Furthermore, people have generally dropped their guard on following the SOP, including the use of masks, he said.

“If you go to the mall, you can see small children without masks, small babies in strollers without masks, and people with the mask covering only the mouth or worse, only the chin, ” he said.

On Friday, Sabah Chief Minister Datuk Seri Hajiji Noor said the state government would soon announce the business and service sectors that would be allowed to operate during the lockdown.

Sabah had previously set its own SOP for various sectors of the economy.

Malaysian Association of Public Health Physicians president Datuk Dr Zainal Ariffin Omar said the Health Ministry must get as many people as possible vaccinated.

Second doses should also be delayed to allow more people to receive at least one dose, he said, adding that the focus should be on localities with the highest cases.

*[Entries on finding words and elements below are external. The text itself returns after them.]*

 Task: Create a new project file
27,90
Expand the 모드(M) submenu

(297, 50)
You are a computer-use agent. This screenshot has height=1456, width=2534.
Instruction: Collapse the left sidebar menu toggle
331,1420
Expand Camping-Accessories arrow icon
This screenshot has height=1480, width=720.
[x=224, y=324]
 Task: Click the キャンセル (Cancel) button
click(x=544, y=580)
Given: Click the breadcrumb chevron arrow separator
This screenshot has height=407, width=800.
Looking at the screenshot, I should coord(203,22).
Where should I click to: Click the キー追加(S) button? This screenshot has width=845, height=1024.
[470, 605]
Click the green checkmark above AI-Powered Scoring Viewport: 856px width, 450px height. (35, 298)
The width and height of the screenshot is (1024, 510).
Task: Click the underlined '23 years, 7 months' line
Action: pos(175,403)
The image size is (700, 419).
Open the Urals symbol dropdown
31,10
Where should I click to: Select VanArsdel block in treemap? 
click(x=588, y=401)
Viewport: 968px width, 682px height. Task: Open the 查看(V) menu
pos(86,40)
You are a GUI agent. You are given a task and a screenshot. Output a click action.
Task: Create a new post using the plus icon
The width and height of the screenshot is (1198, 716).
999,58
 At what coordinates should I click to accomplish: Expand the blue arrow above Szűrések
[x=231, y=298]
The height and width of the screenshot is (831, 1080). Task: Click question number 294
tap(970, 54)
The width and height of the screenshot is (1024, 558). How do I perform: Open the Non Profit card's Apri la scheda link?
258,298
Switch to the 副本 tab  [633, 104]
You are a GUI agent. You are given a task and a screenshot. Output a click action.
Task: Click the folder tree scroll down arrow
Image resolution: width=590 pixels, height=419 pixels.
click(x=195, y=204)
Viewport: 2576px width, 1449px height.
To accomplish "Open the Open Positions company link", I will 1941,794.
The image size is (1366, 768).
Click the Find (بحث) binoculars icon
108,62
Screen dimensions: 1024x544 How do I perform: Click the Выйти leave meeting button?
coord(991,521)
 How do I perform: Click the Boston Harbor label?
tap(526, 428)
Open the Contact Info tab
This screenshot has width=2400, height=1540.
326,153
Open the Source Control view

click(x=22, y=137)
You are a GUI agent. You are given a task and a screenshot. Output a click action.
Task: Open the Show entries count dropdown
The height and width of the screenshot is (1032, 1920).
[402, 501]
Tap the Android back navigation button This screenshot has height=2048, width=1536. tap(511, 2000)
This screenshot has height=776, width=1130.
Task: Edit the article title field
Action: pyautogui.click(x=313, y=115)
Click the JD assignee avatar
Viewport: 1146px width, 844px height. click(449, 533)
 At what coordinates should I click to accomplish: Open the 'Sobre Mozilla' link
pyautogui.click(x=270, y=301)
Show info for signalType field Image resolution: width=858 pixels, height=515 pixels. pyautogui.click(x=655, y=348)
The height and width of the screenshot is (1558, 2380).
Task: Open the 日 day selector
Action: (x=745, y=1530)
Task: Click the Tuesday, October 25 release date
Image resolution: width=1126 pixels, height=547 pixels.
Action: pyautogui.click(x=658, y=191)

“Increase the find, test, trace, isolate and support (FTTIS) system for the whole country, and the quarantine policy must also be reorganised.

“We also need stricter cross-border travel for district, state and international movement. No permission should be given unless it is very important.

“Greater involvement of experts outside the Health Ministry and the National Security Council (NSC) is needed, and the government should also improve its communication machinery, ” he said.

Dr Zainal Ariffin added that the whole population must be mobilised in order to see the number of cases drop during the two-week lockdown.

When contacted, Health Minister Datuk Seri Dr Adham Baba said the ministry will be focusing on ramping up vaccination as more vaccine supplies are expected to arrive in June and July.